Monday, April 13, 2015

screams

KFAR HAROEH, Israel (AP) — When David Hershkoviz was a child, he used to wake up in the middle of the night to the sound of his mother screaming in her sleep, knowing that she was reliving the horrors of the Holocaust....
When his mother, Mindel, died two years ago, he wanted to carry on her legacy by bearing witness to the Holocaust. He found help in a first-of-its-kind course teaching the children of Holocaust survivors how to ensure their parents' stories live on.
So many years later, the vile deliberateness of the human capacity called the Holocaust lives on. Or anyway there are attempts to make it live on in the consciousness of those who never faced such a human blasphemy. The cruelty is unspeakable and thus there are the screams and the attempts to assure a legacy of remembrance and, perhaps, wisdom.

Screams... the sound that anyone can understand.

Anyone.

Again, I return in my mind to the screams in the night of those who have been placed within a human blasphemy and blast furnace. How many combat veterans rend the night with their screams? Will anyone assure that the understanding of their experience -- so deliberately couched in flag-draped policy decisions -- will live on and serve as a reminder? Are their screams less heart-felt and rending than those likewise placed in impossible circumstances ... the impossible circumstances that are all too possible?

Don't give me excuses!
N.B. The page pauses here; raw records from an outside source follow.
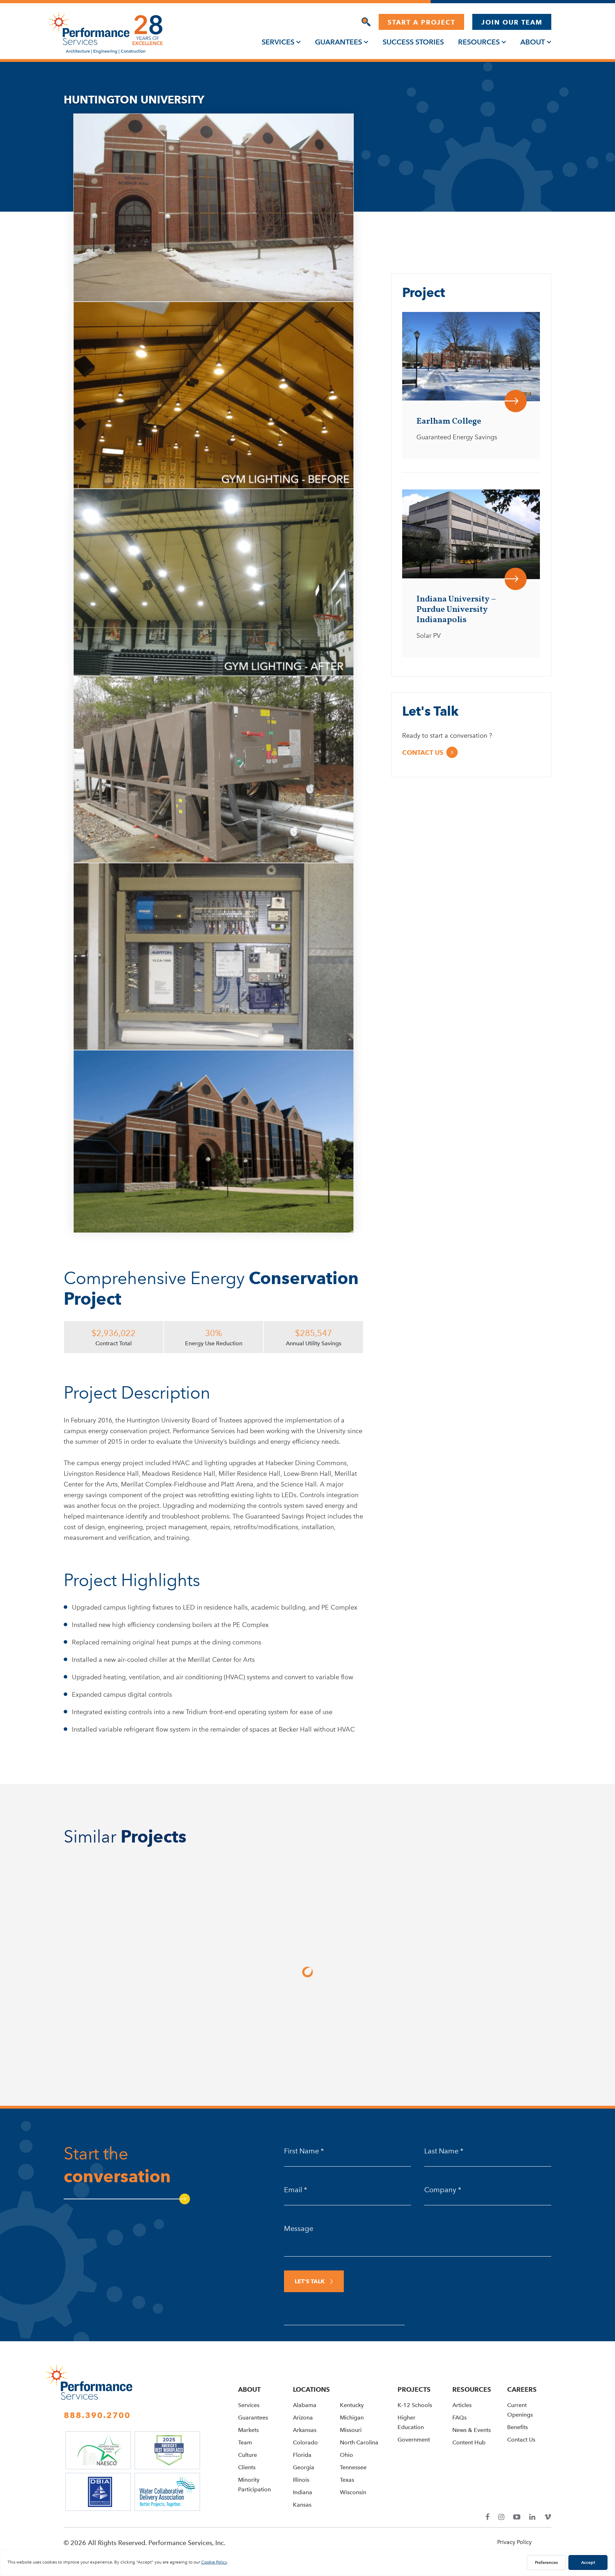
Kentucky (352, 2405)
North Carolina (359, 2442)
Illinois (301, 2479)
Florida (302, 2455)
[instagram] (501, 2517)
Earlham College (448, 421)
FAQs (459, 2417)
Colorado (305, 2442)
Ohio (346, 2455)
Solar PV (428, 636)
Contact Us (521, 2439)
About (532, 42)
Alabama (304, 2405)
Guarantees (338, 42)
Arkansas (304, 2430)
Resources (479, 42)
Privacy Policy (514, 2542)
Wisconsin (353, 2492)
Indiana (302, 2492)
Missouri (351, 2430)
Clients (247, 2467)
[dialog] (366, 21)
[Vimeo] (547, 2517)
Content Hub (468, 2442)
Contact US (422, 752)
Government (414, 2439)
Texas (347, 2479)
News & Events (471, 2430)
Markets (248, 2430)
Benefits (517, 2427)
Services (278, 42)
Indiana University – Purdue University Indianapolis (456, 609)
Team (245, 2442)
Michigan (352, 2417)
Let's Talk (310, 2281)
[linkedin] (532, 2517)
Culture (247, 2455)
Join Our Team (511, 22)
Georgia (303, 2467)
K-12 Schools (415, 2405)
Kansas (302, 2504)
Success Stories (413, 42)
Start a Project (421, 22)
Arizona (303, 2417)
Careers (522, 2389)
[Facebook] (487, 2517)
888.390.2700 (97, 2415)
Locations (311, 2389)
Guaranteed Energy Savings (456, 437)
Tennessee (353, 2467)
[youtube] (516, 2517)
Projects (414, 2389)
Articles (462, 2405)
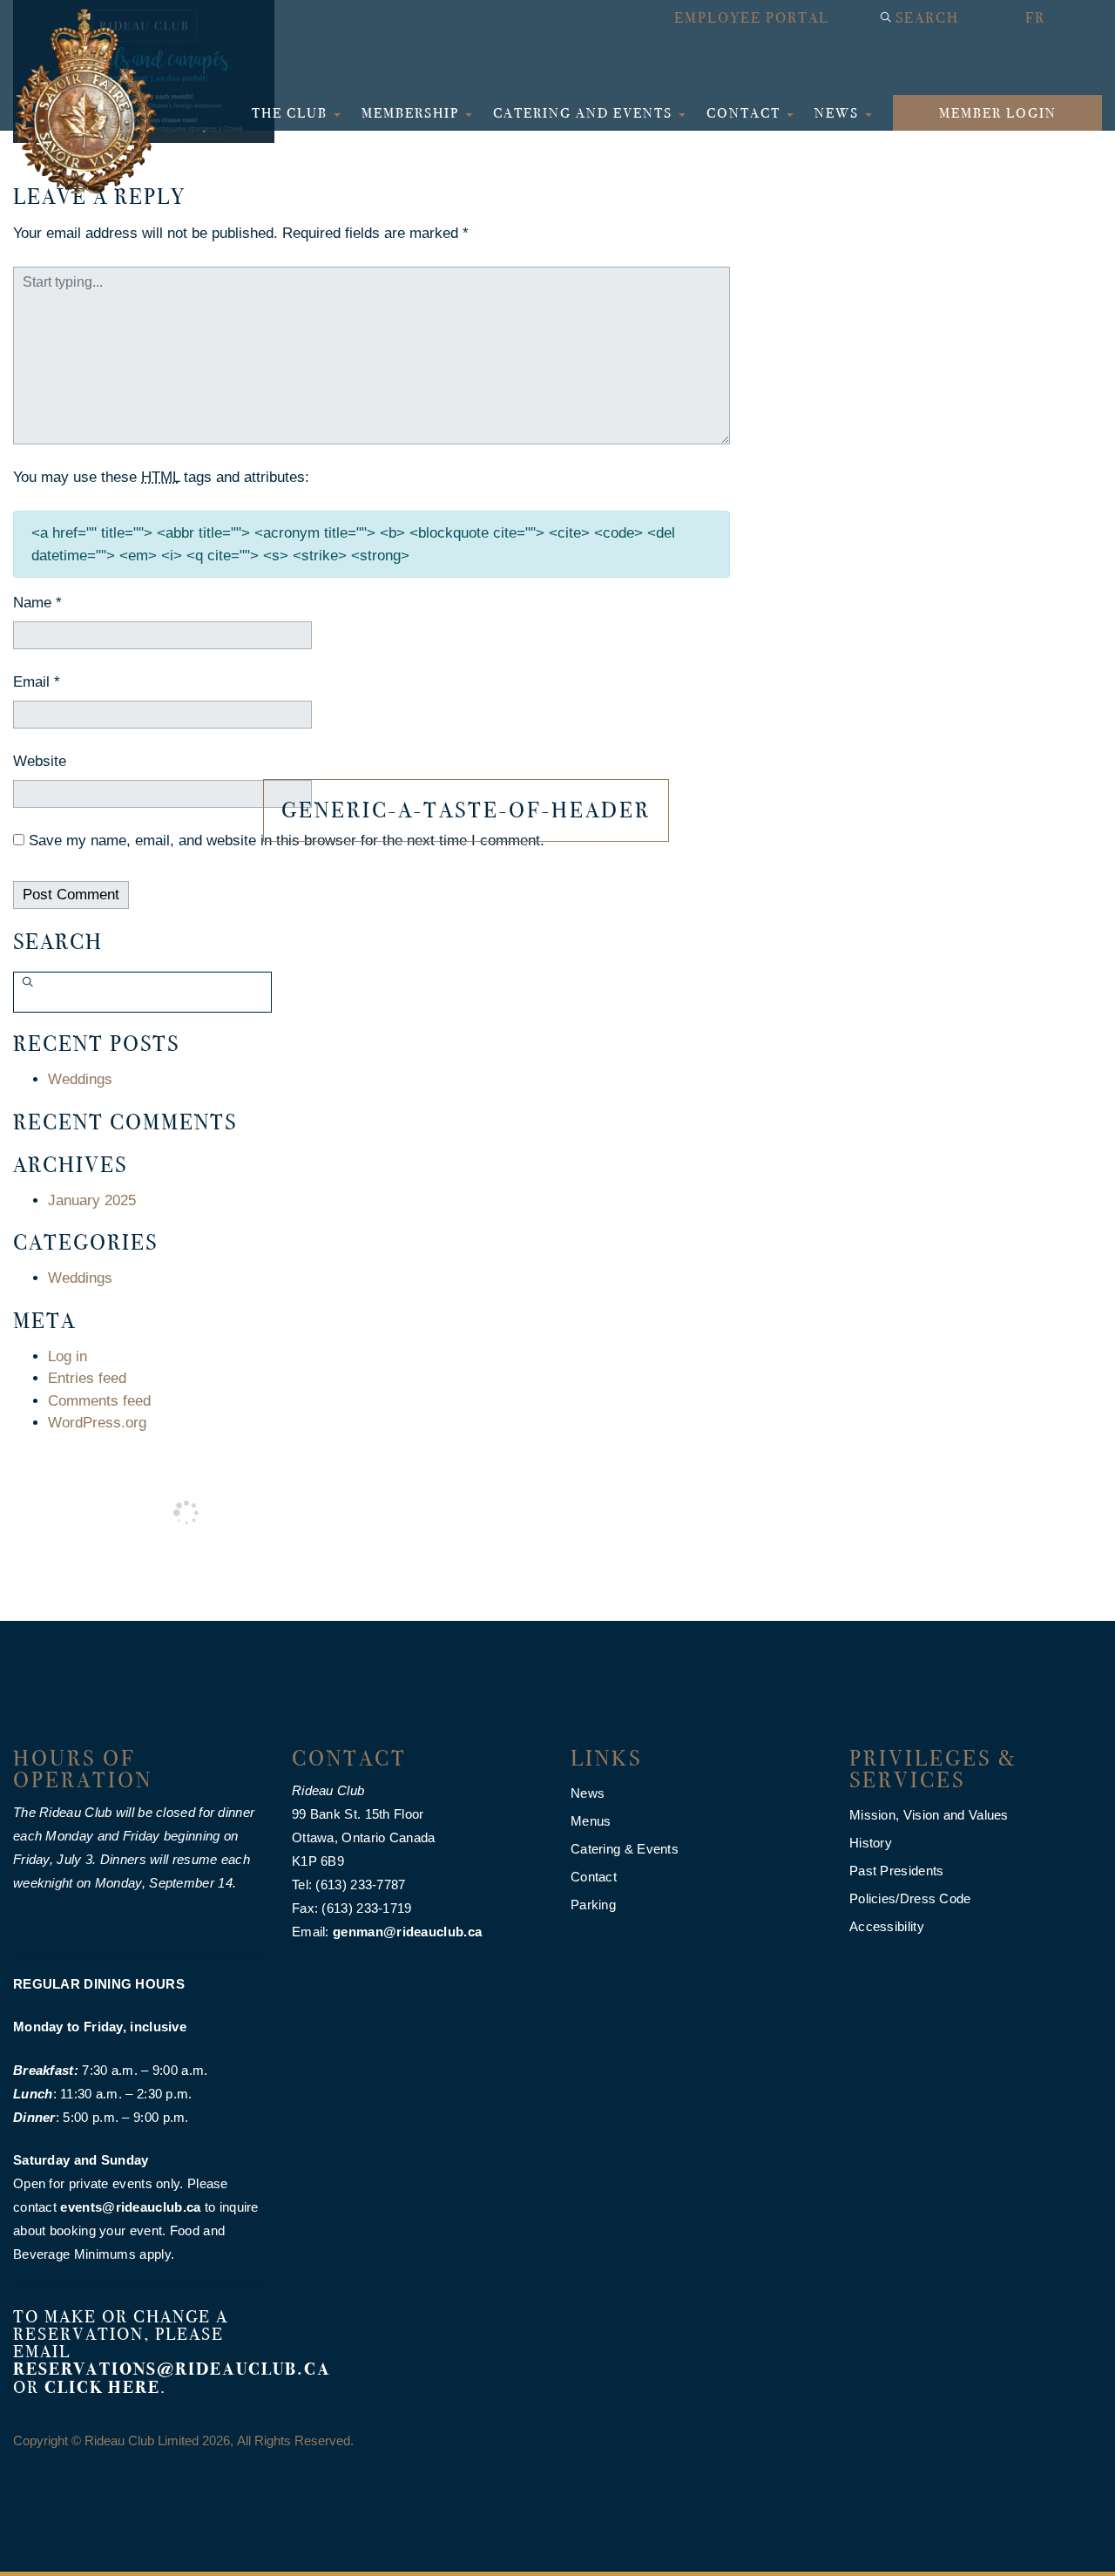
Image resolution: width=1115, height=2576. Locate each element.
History (870, 1842)
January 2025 (92, 1200)
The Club (292, 113)
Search (927, 18)
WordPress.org (97, 1422)
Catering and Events (585, 113)
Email (36, 682)
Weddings (80, 1079)
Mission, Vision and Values (929, 1814)
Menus (591, 1820)
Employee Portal (751, 18)
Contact (745, 113)
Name (37, 602)
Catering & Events (625, 1848)
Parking (593, 1904)
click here (102, 2387)
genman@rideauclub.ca (407, 1931)
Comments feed (99, 1401)
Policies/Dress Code (910, 1898)
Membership (412, 113)
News (838, 113)
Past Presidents (896, 1870)
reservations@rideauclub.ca (172, 2369)
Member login (998, 113)
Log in (67, 1356)
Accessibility (886, 1926)
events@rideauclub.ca (130, 2207)
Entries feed (87, 1378)
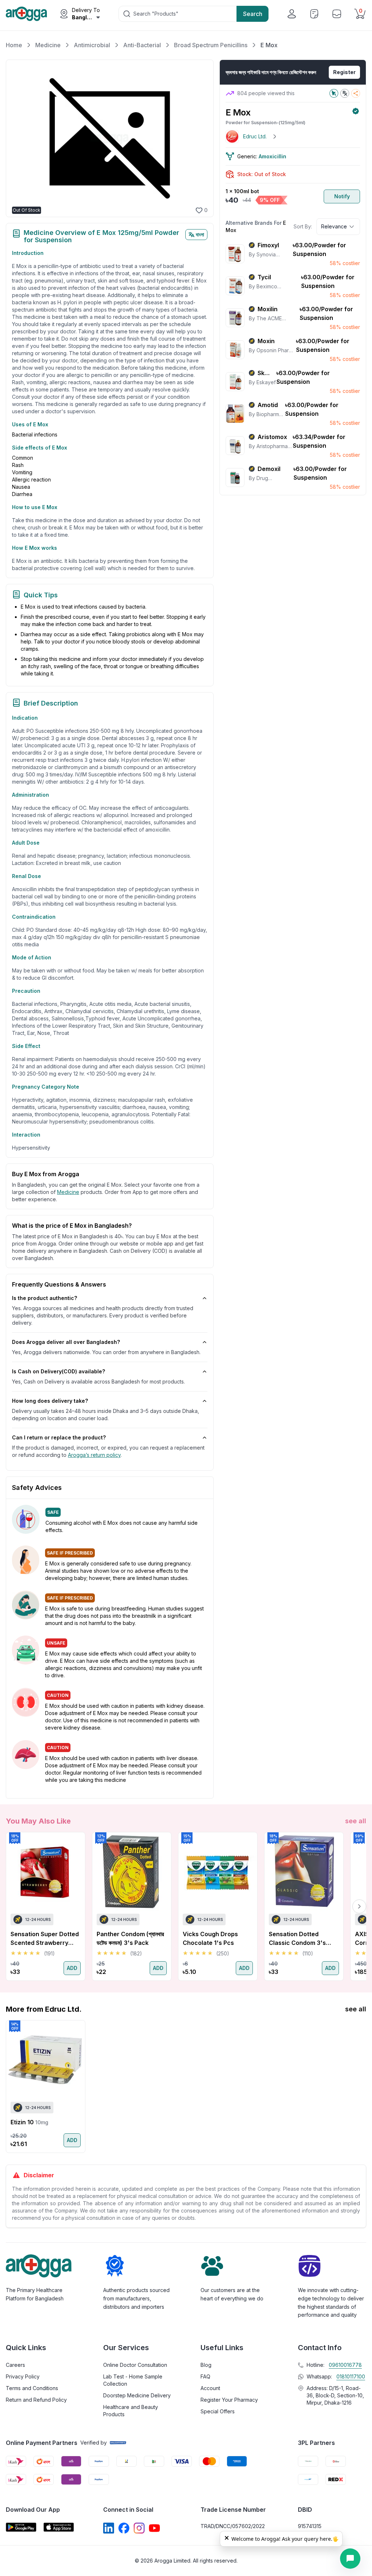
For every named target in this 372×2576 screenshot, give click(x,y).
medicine (68, 1192)
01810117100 (350, 2376)
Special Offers (218, 2411)
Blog (206, 2365)
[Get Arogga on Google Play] (21, 2527)
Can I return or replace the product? (59, 1437)
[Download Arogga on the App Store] (59, 2527)
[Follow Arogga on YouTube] (154, 2528)
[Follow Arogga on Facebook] (123, 2528)
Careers (15, 2365)
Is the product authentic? (44, 1298)
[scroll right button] (359, 1906)
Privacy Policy (23, 2376)
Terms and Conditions (32, 2388)
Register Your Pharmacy (229, 2400)
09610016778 (345, 2365)
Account (210, 2388)
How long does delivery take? (50, 1401)
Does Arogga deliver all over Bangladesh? (66, 1342)
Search (252, 13)
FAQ (205, 2376)
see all (355, 1821)
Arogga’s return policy (94, 1455)
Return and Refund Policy (36, 2400)
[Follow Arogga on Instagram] (139, 2528)
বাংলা (200, 234)
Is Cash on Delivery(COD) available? (58, 1371)
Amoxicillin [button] (272, 156)
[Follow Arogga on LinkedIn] (108, 2528)
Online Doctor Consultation (135, 2365)
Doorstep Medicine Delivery (137, 2395)
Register (344, 72)
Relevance (334, 226)
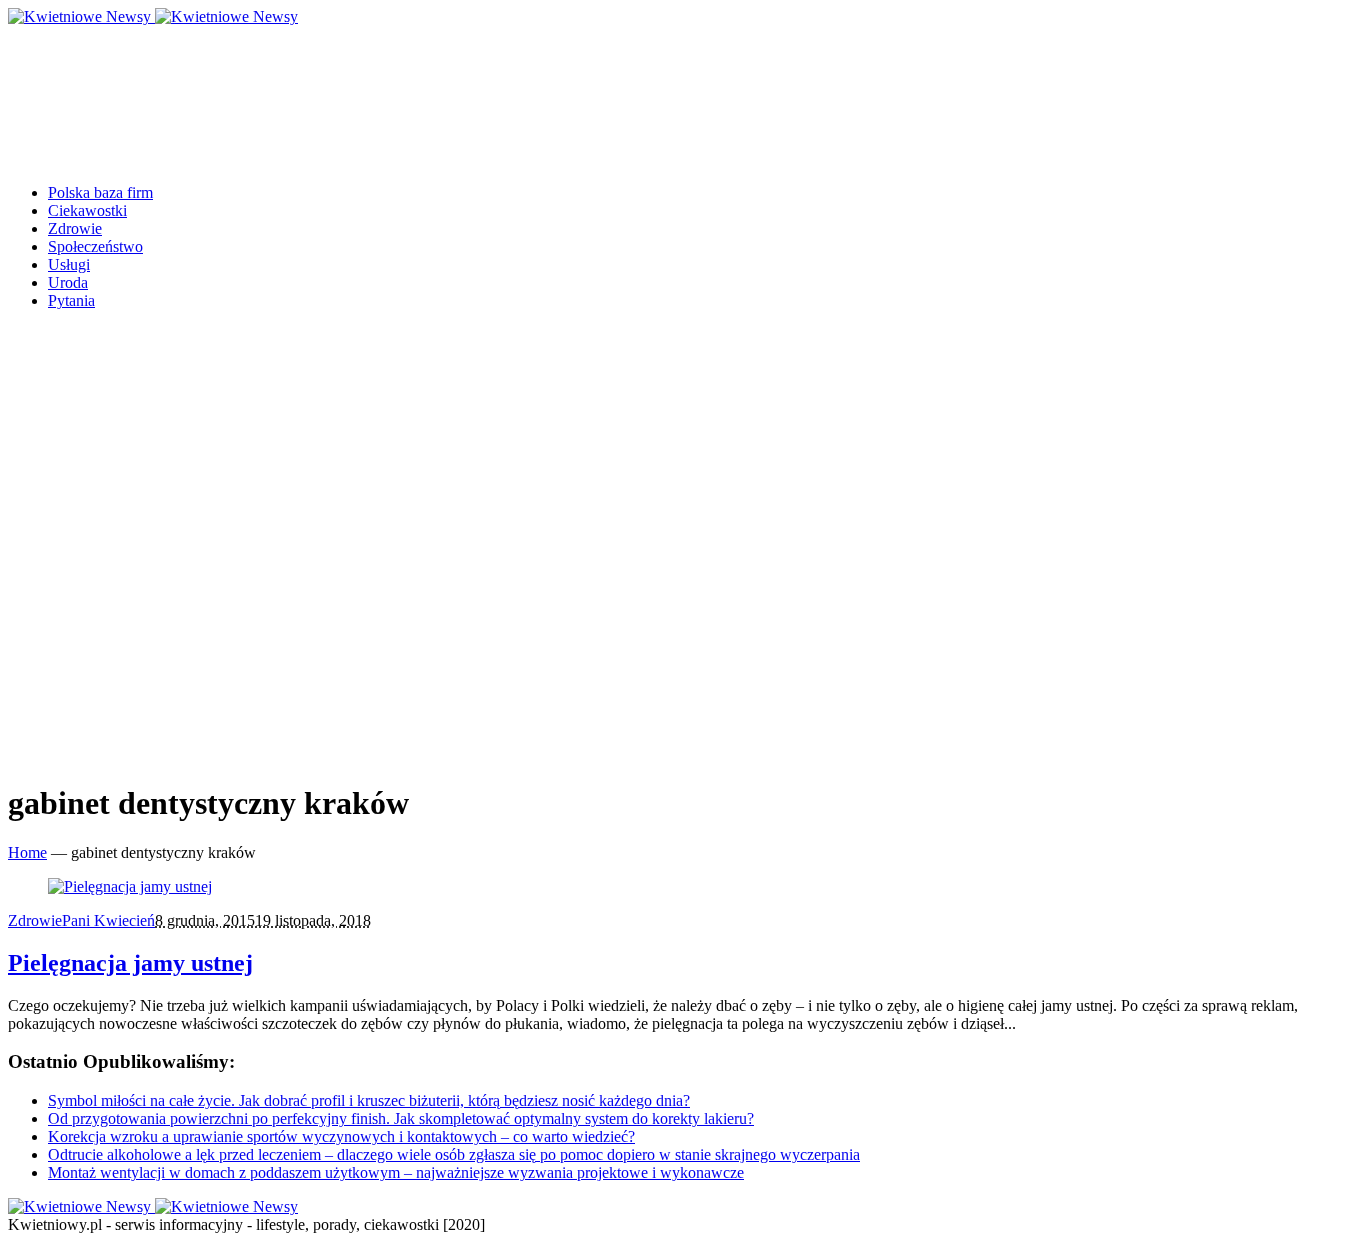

Don't imagine that a flag or government can excuse the screams of a later day! Screaming in the night is ... is ... is ... inescapable and vile and 'beyond the pale.'

I am not trying to demean one thing at the expense of another. I am trying to say that screaming and the implications of those screams is vastly touching. Who, in a sane mind, would impose on others the circumstances that would leave those others screaming?

Holocaust? You bet. Whether at a distance or closer to home. The only way to lay claim to wisdom is the be wise.

1 comment:

  1. We build memorials and quietly drug the victims. Remembering the cause publicly would mess with recruitment.